Presently he stopped walking and sat down on some debris. He unfastened his medicine kit and swallowed a few narcotic capsules. He looked around him. Where was he?
Something lay ahead. Stretched out on the ground. Silent and unmoving.
Hendricks drew his gun quickly. It looked like a man. Then he remembered. It was the remains of Klaus. The Second Variety. Where Tasso had blasted him. He could see wheels and relays and metal parts, strewn around on the ash. Glittering and sparkling in the sunlight.
Hendricks got to his feet and walked over. He nudged the inert form with his foot, turning it over a little. He could see the metal hull, the aluminum ribs and struts. More wiring fell out. Like viscera. Heaps of wiring, switches and relays. Endless motors and rods.
He bent down. The brain cage had been smashed by the fall. The artificial brain was visible. He gazed at it. A maze of circuits. Miniature tubes. Wires as fine as hair.

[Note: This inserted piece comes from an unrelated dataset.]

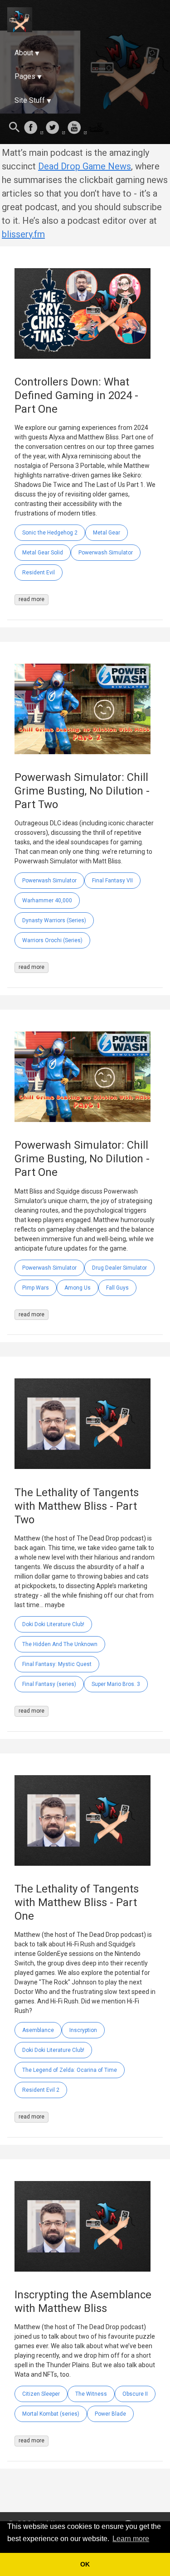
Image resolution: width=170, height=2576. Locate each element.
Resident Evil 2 (40, 2090)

He touched the brain cage. It swung aside. The type plate was visible. Hendricks studied the plate.
And blanched.
IV—IV.
For a long time he stared at the plate. Fourth Variety. Not the Second. They had been wrong. There were more types. Not just three. Many more, perhaps. At least four. And Klaus wasn’t the Second Variety.
But if Klaus wasn’t the Second Variety—
Suddenly he tensed. Something was coming, walking through the ash beyond the hill. What was it? He strained to see. Figures. Figures coming slowly along, making their way through the ash.